━━ TEXTO DE APOIO

Segundo os dados do Indicador Serasa de Inadimplência Pessoa Física, o número de devedores caiu 1,7% nos sete primeiros meses de 2007, na comparação com o mesmo período de 2006. Ainda assim, com as novas facilidades de empréstimos a juros acessíveis e o boom de cartões de crédito, débito e private label, (que somam mais de 400 milhões no Brasil e o impressionante crescimento de 20% sobre os seis primeiros meses do ano passado, segundo dados da ABECS), espera-se um aquecimento do setor de cobrança, com um maior número de consumidores integrados ao sistema de movimentação financeira individual.
Para Érico Sodré Quirino Ferreira, presidente da ACREFI (Associação Nacional das Instituições de Crédito, Financiamento e Investimento) o aumento de crédito não significa necessariamente um aumento de inadimplentes. “Com o aumento do crédito, é natural que mais pessoas busquem mais crédito no mercado, portanto, o aumento de inadimplentes não aumenta na mesma proporção, mas, sim, com um índice mais baixo, graças às baixas taxas de juros”. Por exemplo, se o número de inadimplentes numa amostragem de 100 é de 10%, com a baixa de juros e o aumento das facilidades de crédito, ela pode cair para 7% ou 8% numa amostragem maior. Portanto, haverá um número maior de inadimplentes, mas o índice será menor do que o atual. “É difícil mensurar uma mudança radical no setor de crédito e cobrança, porquê cada instituição tem sua forma de efetuar a operação e o relacionamento com o cliente, portanto, a margem de operação entre elas não apresenta alterações tão drásticas”.

━━━━

- **TAREFAS**:
(a) Responda com base no texto sobre inadimplência e crédito:
(i) Em que percentual caiu o número de devedores nos sete primeiros meses de 2007, em comparação com o mesmo período de 2006?
(ii) Quantos cartões de crédito, débito e private label somam no Brasil?
(iii) Quem preside a ACREFI?
(b) Prossiga com o texto sobre inadimplência e crédito, começando após a sua última frase.

━━ DADOS REGISTRADOS

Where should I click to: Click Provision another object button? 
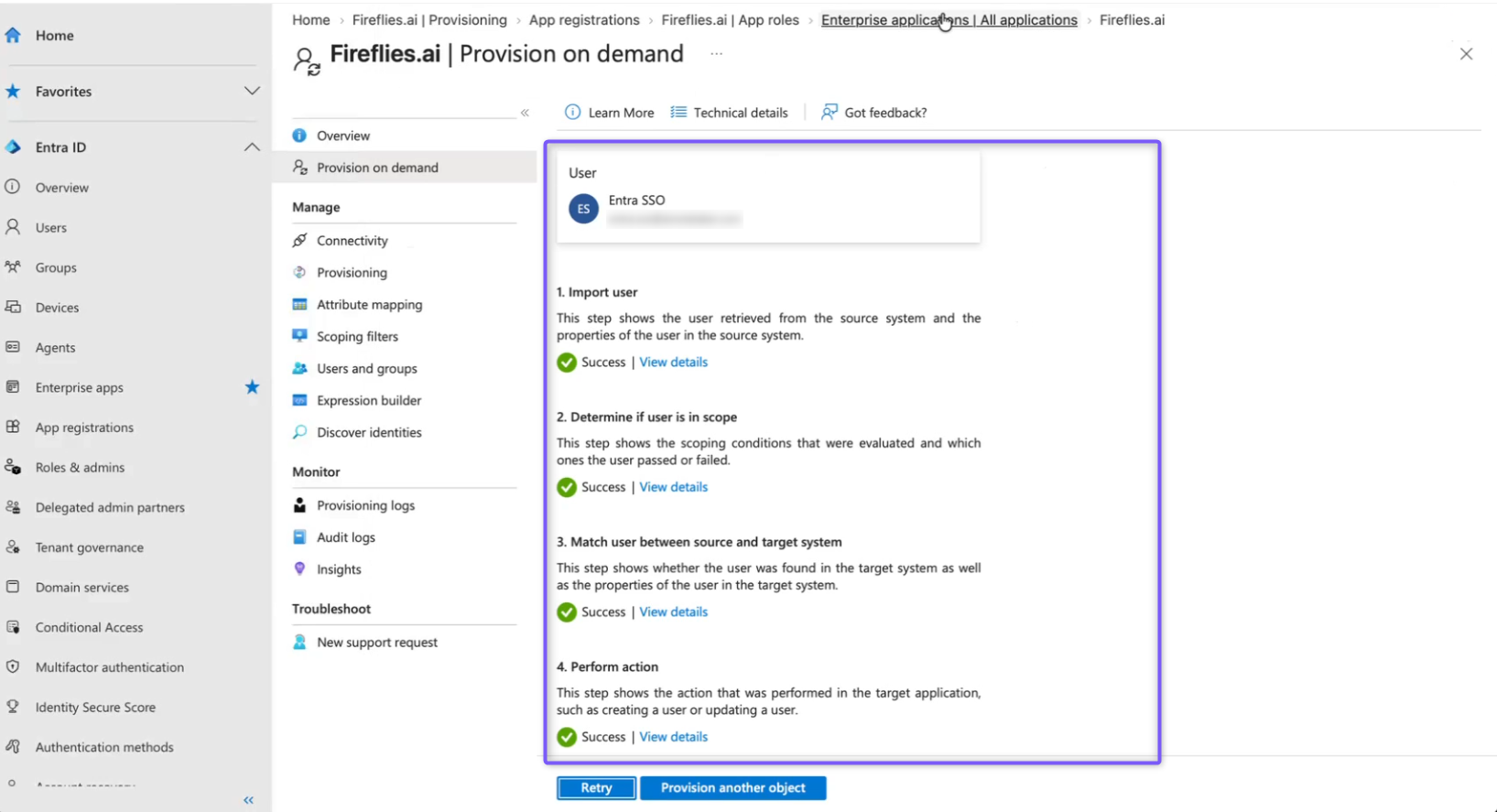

━━━━

- **RESULTADOS DO EXERCÍCIO**:
(a)
(i) 1,7%.
(ii) Mais de 400 milhões.
(iii) Érico Sodré Quirino Ferreira.

(b)
Mas há controvérsias. José Teófilo Neto, da Comunicação Direta, acredita que o número de inadimplentes vai aumentar sim, mas porquê as empresas terão uma ânsia maior de vender mais. “Certos cuidados serão deixados de lado. Já há empresas que prometem empréstimos mesmo com nome negativado. Não acredito que haverá qualquer revolução, mas, sim, um aumento de gente cobrando”.
Na mira dos fornecedores
Passando por mudanças representativas desencadeadas pela expansão do crédito, o setor de cobrança agora enfrenta um público que, até então, não tinha acesso ao crédito, representado pelas classes de renda mais baixa. Para fornecedores e integradores, esse crescimento se traduz em novas oportunidades e desafios de negócios na profissionalização das empresas de cobrança. “De forma resumida, podemos dizer que estes desafios são cobrar pelo menor custo, sem perder de vista a importância da manutenção do relacionamento com o cliente, e realimentar o processo de concessão de crédito com as informações vindas das operações de cobrança. As respostas das empresas a estes desafios têm sido investir em tecnologia e processos integrados. Serão mais lucrativas as empresas que estiverem mais preparadas”, afirma Maria Isabel Leitão, gerente de soluções de Cobrança da Wittel.
Para o diretor de relacionamento com clientes da Crivo, Rodrigo Del Claro, o aumento da concessão de crédito em proporções nunca antes vista afeta toda a operação do mercado financeiro – que ainda está em período de adaptação para essa enxurrada de crédito. “Os bancos e financeiras, que são as empresas que cedem crédito, estão nesse momento passando por transformações nos seus processos internos, além de estarem aprendendo, juntamente com o crescimento do setor, a administrar esse alto volume de crédito. A saída, nesse novo cenário, é apostar em TI com a adoção de ferramentas de análise automatizada de informações cadastrais”. Para o executivo, essas adoções facilitarão uma possível cobrança com dados corretos e atualizados, além de sofisticarem e automatizarem as análises de crédito e risco, reduzindo o volume de inadimplentes devido a uma melhor triagem das propostas entrantes. “Com a redução da inadimplência – como resultado de uma análise profunda dos dados e histórico do cliente para dar respaldo a aprovação do crédito – o setor de cobrança será desafogado. Nesse momento de explosão do crédito, isso será um diferencial”, acredita.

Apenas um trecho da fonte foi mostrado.